DOCUMENT PASSAGE »
•••••
If the qualitative world of human experience cannot be adequately described or expressed by mathematics, it certainly does not follow that it cannot be described or expressed at all. Where mathematics fails in this regard, language succeeds. This is not to deny the common failure of words to correspond accurately to things, such as Bacon and Sprat lamented, but only to say that that failure is not incorrigible or intrinsic, and that language can at least approximate a true account of the totality of human experience. Language has its own methods of verification – propounded in the disciplines of grammar, rhetoric, and logic – and there is no good reason to suppose these methods are universally or inherently misleading. Language is the only tool we possess which is capable of expressing and describing what it is like to be a conscious human being. It is the only thing which brings to the light of understanding our desires, our active principales, and our final cosmological convictions. It is therefore the only instrument capable of arbitrating questions of value, which inevitably involve the content of conscious experience. Heidegger once famously, and quite enigmatically, called language “the house of being,” and whatever may be the truth of this label, it is quite certain that language is “the house of value.” As it is perfectly arbitrary to regard consciousness and its contents as somehow less real – “less true” – than the world of mass and extension, it is equally arbitrary to regard value judgments as “less true” than scientific propositions, simply because they remain refractory to mathematical demonstration. What follows from this is that those disciplines which pursue irreducibly linguistic propositions – which is to say, the humanities – have their own validity, and their own truthfulness, particularly in regard to questions of an aesthetic, ethical, political, or theological significance. Simply put, there is no legitimate reason to believe, on some a priori grounds, that humanistic work, and the value judgments it contains, are “less true,” merely because they are not subject to scientific verification.
•••••
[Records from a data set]
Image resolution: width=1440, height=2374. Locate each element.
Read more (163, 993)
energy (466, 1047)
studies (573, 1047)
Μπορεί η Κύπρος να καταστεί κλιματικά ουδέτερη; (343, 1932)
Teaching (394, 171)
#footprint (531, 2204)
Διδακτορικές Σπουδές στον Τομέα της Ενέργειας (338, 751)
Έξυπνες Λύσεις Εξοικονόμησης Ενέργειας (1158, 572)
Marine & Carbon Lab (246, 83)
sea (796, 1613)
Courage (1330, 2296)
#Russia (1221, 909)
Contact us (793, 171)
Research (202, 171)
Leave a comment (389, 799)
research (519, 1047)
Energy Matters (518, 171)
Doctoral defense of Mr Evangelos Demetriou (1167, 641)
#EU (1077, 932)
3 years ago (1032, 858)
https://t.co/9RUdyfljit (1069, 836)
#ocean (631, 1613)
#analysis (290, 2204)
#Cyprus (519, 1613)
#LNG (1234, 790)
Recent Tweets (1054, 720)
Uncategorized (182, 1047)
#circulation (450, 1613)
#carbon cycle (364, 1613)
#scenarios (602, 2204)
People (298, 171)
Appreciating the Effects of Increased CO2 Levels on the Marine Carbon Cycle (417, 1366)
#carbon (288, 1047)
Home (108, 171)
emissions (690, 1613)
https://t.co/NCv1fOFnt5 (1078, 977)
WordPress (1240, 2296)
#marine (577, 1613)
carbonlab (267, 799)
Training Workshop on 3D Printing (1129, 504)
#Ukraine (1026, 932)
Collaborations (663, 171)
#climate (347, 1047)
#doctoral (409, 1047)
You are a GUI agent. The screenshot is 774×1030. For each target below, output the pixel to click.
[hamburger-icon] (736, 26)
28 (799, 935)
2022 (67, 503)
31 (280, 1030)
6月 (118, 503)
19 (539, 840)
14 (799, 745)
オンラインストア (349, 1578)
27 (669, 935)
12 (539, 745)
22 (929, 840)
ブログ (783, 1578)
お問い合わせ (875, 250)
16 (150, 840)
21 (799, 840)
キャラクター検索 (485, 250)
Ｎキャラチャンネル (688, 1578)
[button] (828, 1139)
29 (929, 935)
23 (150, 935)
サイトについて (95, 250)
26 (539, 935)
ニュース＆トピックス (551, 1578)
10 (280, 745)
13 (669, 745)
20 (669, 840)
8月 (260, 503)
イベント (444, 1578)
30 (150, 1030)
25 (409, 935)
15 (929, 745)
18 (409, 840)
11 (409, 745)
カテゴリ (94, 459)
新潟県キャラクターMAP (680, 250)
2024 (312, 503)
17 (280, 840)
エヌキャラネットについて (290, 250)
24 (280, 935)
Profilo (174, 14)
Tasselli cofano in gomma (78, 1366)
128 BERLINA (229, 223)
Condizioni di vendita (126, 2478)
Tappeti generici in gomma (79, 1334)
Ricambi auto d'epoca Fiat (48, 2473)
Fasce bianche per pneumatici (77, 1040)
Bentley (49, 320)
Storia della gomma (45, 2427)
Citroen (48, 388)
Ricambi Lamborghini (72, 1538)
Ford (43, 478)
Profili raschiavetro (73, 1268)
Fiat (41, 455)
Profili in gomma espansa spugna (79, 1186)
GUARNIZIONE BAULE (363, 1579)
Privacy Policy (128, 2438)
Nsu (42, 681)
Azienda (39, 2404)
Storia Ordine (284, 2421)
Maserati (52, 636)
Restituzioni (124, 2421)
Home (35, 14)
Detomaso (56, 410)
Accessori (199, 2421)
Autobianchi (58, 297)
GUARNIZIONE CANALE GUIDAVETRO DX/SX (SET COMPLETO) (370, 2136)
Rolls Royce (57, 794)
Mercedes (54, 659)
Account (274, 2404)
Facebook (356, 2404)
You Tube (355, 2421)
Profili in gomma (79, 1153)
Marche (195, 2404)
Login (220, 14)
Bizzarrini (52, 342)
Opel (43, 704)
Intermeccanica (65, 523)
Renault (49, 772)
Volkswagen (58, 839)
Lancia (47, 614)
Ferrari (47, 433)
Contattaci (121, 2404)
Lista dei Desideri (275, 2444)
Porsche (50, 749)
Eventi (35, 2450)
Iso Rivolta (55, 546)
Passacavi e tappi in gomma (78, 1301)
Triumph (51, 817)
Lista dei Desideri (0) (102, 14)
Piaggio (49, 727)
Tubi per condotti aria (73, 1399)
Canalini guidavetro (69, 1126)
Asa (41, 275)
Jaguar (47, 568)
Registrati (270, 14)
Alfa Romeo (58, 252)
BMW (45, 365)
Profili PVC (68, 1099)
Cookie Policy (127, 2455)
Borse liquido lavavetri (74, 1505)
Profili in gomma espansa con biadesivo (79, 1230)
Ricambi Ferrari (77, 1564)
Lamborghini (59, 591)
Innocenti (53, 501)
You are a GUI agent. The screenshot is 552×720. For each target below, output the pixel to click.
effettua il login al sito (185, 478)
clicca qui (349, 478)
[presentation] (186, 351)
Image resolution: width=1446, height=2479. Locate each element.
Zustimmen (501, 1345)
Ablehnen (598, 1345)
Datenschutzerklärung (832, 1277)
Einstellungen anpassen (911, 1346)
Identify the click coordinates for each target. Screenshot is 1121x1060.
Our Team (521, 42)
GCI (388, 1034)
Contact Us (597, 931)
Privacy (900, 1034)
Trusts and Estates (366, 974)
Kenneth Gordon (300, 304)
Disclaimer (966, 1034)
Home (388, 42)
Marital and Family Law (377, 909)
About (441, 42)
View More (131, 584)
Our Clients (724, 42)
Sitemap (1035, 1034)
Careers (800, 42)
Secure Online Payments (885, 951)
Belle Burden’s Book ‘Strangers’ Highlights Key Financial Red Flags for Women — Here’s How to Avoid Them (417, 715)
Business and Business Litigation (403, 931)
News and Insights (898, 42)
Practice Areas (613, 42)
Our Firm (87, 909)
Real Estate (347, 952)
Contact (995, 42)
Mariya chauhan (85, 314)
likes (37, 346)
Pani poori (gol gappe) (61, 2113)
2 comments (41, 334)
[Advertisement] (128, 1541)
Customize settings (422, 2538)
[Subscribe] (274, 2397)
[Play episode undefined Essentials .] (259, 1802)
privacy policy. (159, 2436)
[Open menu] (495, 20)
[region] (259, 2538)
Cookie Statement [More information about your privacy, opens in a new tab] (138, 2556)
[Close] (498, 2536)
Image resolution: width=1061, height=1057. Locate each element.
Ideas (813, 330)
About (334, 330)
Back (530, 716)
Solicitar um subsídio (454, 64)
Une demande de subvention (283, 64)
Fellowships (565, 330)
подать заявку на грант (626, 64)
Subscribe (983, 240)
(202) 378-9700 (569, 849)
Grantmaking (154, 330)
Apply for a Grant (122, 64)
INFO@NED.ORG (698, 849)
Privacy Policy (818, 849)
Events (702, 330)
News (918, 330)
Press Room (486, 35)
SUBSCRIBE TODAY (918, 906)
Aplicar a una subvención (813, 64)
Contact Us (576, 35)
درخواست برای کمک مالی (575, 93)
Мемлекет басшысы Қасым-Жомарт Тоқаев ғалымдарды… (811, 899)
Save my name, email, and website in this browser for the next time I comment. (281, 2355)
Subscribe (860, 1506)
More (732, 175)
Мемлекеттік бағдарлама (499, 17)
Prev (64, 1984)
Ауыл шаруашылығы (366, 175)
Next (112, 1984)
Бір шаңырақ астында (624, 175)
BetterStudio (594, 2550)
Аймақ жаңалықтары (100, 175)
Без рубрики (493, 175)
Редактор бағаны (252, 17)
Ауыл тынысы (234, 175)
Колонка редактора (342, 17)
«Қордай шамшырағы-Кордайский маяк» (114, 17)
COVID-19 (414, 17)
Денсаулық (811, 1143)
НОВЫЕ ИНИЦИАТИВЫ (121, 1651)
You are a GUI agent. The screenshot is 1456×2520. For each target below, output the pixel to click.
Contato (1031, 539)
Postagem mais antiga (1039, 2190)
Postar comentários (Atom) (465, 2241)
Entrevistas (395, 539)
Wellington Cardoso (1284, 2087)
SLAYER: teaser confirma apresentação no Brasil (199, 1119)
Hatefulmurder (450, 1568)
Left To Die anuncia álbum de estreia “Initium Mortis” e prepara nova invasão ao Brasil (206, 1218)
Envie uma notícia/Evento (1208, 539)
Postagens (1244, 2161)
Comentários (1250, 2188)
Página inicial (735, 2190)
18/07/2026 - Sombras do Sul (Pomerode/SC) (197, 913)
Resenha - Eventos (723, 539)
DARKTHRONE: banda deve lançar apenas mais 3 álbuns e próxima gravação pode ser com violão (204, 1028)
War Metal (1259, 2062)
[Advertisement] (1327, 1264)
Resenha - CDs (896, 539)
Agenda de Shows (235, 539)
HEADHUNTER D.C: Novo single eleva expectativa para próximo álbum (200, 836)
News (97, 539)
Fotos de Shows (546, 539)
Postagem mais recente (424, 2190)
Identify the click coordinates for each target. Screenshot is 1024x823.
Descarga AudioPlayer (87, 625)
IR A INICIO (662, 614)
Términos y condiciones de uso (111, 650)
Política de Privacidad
•••••
TASKS FOR THIS EXERCISE »
a) In the passage on language and value, what kinds of significance are named for the questions where the humanities have their own truthfulness?
b) Pick up the passage on language and value after its last sentence and continue it.
The records have no part in this.

WRITTEN RESPONSES »
a) Aesthetic, ethical, political, theological

b)
 
All of this, I am certain, would have been taken for granted by generations of Western man prior to the advent of the modern era, because Western culture, and especially Western pedagogy, was primarily literary throughout that time. From antiquity until the end of the 19th century, the indispensable attribute of an educated person was the attainment of advanced literacy, and at least some familiarity with the classic humanistic texts, in the fields of philosophy, political theory, history, and first and foremost, poetry. If we are to speak about regaining the glories and benefits of Western civilization, we are speaking about recreating a fundamentally literary civilization, for that is what the West was. More to the point, only the re-creation of a vital literary, humanistic tradition gives us hope of overcoming the invidious relativism of our time, and effectively establishing those principles necessary for the continuance of civil society. 


[i] Quoted in Briggs, Robin The Scientific Revolution of the 17th Century (London: Longman, 1969) 43.

[ii] Cohen, I. Bernard Revolutions in Science (Cambridge, Mass.: Harvard Univ. Press, 1985) 140.

[iii] Boynton, Holmes, ed. The Beginnings of Modern Science (New York: Walter J. Black, 1948) 50, 63.